A Quick Look at Neural Ordinary Differential Equations

9 minute read

Published:

Exploring the basic ideas behind Neural ODEs

We can describe many natural processes via differential equations: the motion of objects, population dynamics, and options prices. As a physics student, I’ve had my fair share of playing with differential equations in math models. The goal of creating models is to approximate nature, allowing us to make predictions and extract insights from (often complex) underlying processes. This goal closely aligns with the broader aim of machine learning: to develop algorithms that can learn patterns and make predictions from data.

In (supervised) machine learning, we’re given a data set \(\mathcal{D}\) with \(n\) data points:

\[\mathcal{D} = \{ (x_1, y_1), (x_2, y_2), \ldots, (x_n, y_n)\}\]

Goal: given an unseen data point \(x'\), how do we build a model to predict the corresponding \(y'\) ?

Possible Models
Which model do you think would make the best predictions on unseen data?

The usual approach is to approximate nature’s data-generating function \(f\) with a machine learning model (say, a neural network) \(\widehat{f}\). Assuming we’re sophisticated enough to create a good approximation, then we expect for some unseen data point \(x'\),

\[f(x') \approx \widehat{f}(x')\]

To make good predictions requires building and training sufficiently robust models that generalizes well to new data.

Training Neural Networks

Let’s recall what the typical training loop of a neural network looks like:

Forward pass: make predictions with the neural network

\[\text{Predictions} = \text{NN}(\text{Input Data})\]

Remember, neural networks are functions. That is, a neural network simply takes in a number/vector and spits out a number/vector as a prediction.

Compute loss: calculate neural network error

Loss quantifies the error between model predictions and true/expected outputs. We have numerous ways of calculating loss such as mean squared error (MSE) and mean absolute error (MAE):

\[\text{MSE} = \frac{1}{n} \sum_{i=1}^{n} (y_i - \hat{y}_i)^2\] \[\text{MAE} = \frac{1}{n} \sum_{i=1}^{n} |y_i - \hat{y}_i|\]

where \(y_i\) is the “true value”, \(\hat{y}_i\) is the model’s predicted value, and \(n\) is the number of data points. The choice of loss function depends on the given problem (what types of errors should be penalized the most, and by how much?). Regardless of loss function, we want to adjust neural network parameters to minimize loss.

Machine learning now becomes an optimization problem: how do we tune our model’s parameters to obtain the smallest loss?

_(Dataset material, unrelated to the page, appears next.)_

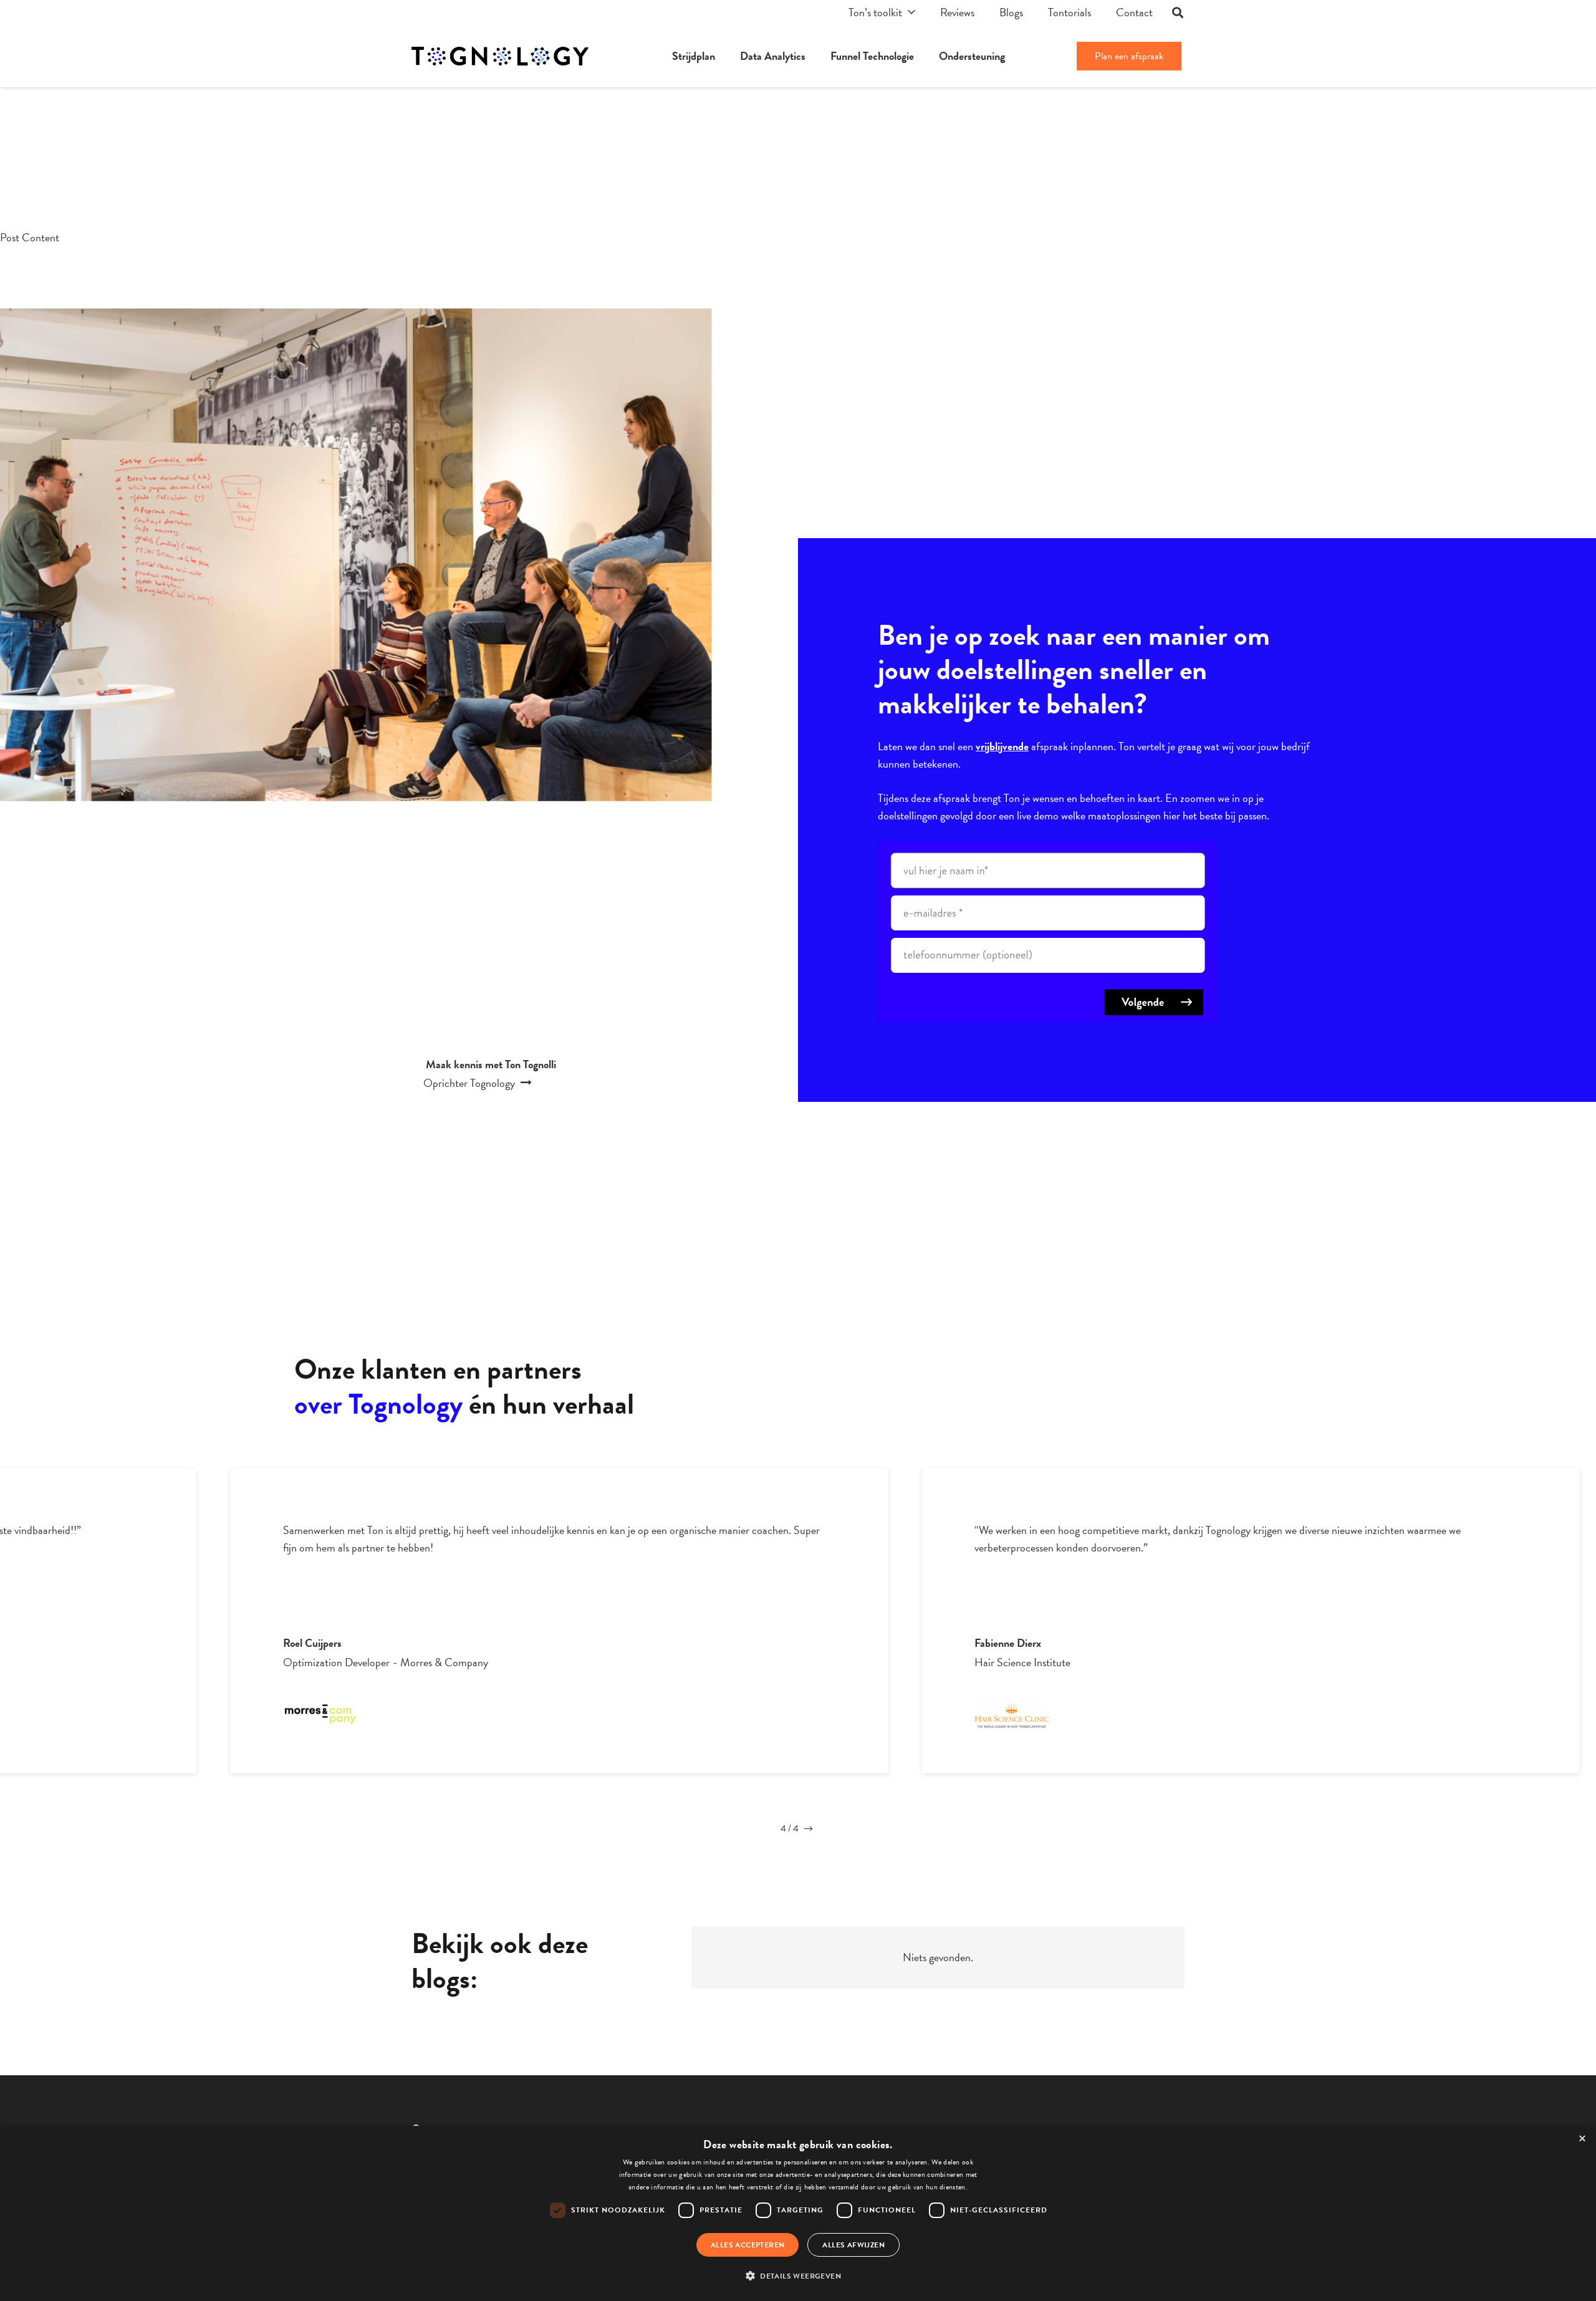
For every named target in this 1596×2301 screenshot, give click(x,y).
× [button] (1582, 2139)
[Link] (500, 56)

Backward pass: calculate gradients with respect to the loss

Possible Models
Decreasing loss improves model accuracy

Recall that the gradient of a function tells us the direction of steepest increase. In the context of optimization, we’re interested in the steepest decrease, which happens to be the opposite direction. We can take the derivative (gradient) of the loss function with respect to the model parameters to decrease our loss

Optimizer step: update model parameters

After obtaining the gradient, we can move in the direction (update parameters) that most decreases our loss. The optimizer calculates how much and in which direction to adjust model parameters.

Animation of Gradient Descent
Minimizing loss with gradient descent

The Big Picture of NeuralODEs

Neural Ordinary Differential Equations (NeuralODEs) instead approximate something slightly different: rather than directly predicting outputs from inputs, they model the derivative of the data-generating function.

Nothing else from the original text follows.